An important limitation of this study is that persistence was underestimated due to missing refills data. Although our data came from an integrated health system with its own pharmacy, ambulatory prescriptions can be dispensed locally by several national pharmacy chains that compete aggressively for patient business, and which do not always communicate refill data back to the clinic system. With incomplete access to refills, more than two-thirds of TT patients appeared to discontinue TT completely, with another 15% to 20% stepping down to a one- or two-drug regimen. Incident TT patients who appeared to discontinue TT did so in a median of 2 months (the earliest possible under study definitions), and the remainder who stepped down did so over a median of 9 months.
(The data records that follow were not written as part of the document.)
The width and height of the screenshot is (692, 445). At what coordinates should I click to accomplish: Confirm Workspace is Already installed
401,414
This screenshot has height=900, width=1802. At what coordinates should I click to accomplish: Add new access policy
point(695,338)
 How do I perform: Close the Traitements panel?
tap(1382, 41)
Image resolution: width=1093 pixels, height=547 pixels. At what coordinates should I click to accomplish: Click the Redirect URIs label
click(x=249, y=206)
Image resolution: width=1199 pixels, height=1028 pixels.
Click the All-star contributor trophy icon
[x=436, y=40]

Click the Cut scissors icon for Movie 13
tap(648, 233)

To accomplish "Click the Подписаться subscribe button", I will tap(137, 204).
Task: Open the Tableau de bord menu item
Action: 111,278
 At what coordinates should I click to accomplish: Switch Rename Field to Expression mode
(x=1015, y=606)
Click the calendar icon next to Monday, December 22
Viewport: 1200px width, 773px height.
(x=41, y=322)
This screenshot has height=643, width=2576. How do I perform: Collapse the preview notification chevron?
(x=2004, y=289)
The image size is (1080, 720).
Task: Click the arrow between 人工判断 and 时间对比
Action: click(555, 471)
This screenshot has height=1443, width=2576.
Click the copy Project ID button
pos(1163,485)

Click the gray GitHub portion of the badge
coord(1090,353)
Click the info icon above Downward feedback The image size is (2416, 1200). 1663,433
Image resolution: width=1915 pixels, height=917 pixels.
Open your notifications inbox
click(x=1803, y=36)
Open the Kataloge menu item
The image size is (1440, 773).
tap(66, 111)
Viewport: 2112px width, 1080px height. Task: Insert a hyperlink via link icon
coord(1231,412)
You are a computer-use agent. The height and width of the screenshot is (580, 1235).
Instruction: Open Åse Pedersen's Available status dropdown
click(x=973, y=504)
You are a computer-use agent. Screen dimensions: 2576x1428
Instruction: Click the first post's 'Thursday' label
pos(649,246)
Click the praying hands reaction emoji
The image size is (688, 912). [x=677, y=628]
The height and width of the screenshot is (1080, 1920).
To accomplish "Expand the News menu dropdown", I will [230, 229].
Exacerbations were observed with some frequency after step-down or complete discontinuation; however, with the incomplete access to refill data, it is difficult to infer whether treatment changes increased exacerbation risk or vice versa.

Studies based on large databases are subjected to possible diagnostic and miscoding bias, including local clinical practices that influence coding. In this study, for example, the high comorbidity rate for mood disorders included diagnoses of tobacco use disorder, which coincided frequently with COPD patients’ prescriptions for nicotine replacement therapy. In addition, patients included in our study were required to have at least one diagnosis code for COPD, which could have increased the risk of misclassification. Further research is needed to understand the impact of different coding algorithms (e.g. identification of patients with at least two diagnosis codes). Likewise, we suspect that spirometry was recorded less frequently in clinic system records than it was performed, which constrained our ability to characterize GOLD severity as measured by FEV₁. Lack of availability of fixed-dose TT combinations during the study period could have further impacted on our findings. Given the variations in prescribing of reliever medications such as SABAs and SAMAs, the utilization of such medications may not be accurately reflected in the study. Future studies are needed to take them into account. Given that the data used in this study were from an integrated health system in Pennsylvania, the generalizability of the findings is limited. Given that our study period was from 2004 to 2016, the pathways to TT reported in this study may be outdated. While the open-label TT combinations could have been appropriately captured in our study, the advent of various new fixed-dose combinations approved in the United States since 2016 were not captured. Therefore, further studies are needed to evaluate treatment pathways after 2016.

Despite these limitations, our large cohort-based study provides robust estimates of ‘real-world’ TT utilization and treatments received prior to and after TT initiation. The data captured over a decade give unique insights of treatment patterns, which is critical given the limited evidence available.

Interpretation

TT appears to be an infrequent treatment option among US patients diagnosed with COPD. Results from this study shows that treatments other than TT are more commonly utilized among this patient population, suggesting gaps between usual care and GOLD guidelines. Initial therapies for incident COPD patients frequently differed from GOLD recommendations, and substantial proportions of patients transition from incident diagnosis to TT without exposure to treatment combinations normally recommended before TT. Further studies are needed to understand barriers for adaptation of these guidelines by healthcare providers.